Jason Weems has won the Fred B. Kniffen Book Award for Best Authored Publication, and the John Gjerde Prize for the Best Book on Midwestern History awards for his book, “Barnstorming the Prairies: How Aerial Vision Shaped the Midwest.”
Writing a book is an all-encompassing commitment,” Weems said. “As scholars, we do it because of a belief that we can bring about a better understanding of the world. When trusted colleagues suggest that you might be succeeding in that effort, it is very special.”
The book offers a panoramic view of the transformative nature and power of aerial vision that remade the Midwest in the wake of the airplane. It addresses how fight led to a new view of the Midwest, and how aerial vision helped to recast the Midwestern landscape amid the technological change and social uncertainty of the early 20th century.

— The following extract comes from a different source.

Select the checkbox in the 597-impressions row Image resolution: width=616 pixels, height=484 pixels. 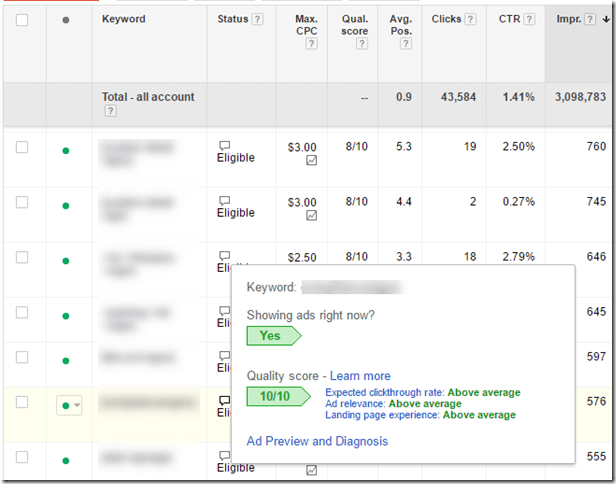click(x=22, y=355)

The Fred B. Kniffen Book Award for Best Authored Publication is awarded by the International Society for Landscape, Place and Material Culture Studies (ISLPMC). The ISLPMC encourages and recognizes books by authors regarding North American material culture, which is the physical evidence of culture, such as objects and architecture. Named for the renowned geographer, Fred Kniffen, the prize in his honor is granted annually for the best book in the field published within two years of the award.
The Jon Gjerde Prize for the Best Book on Midwestern History is awarded by the Midwestern History Association to the best book authored on a Midwestern history topic during a calendar year. In the award announcement, it was noted that “Weems directs our attention to bird’s-eye-view maps, historic atlases, the paintings of Grant Wood, Frank Lloyd Wright plans, Farm Service Administration photos, as well as aerial photographs, to explore both the physical and the imaginative landscape of the Midwest.”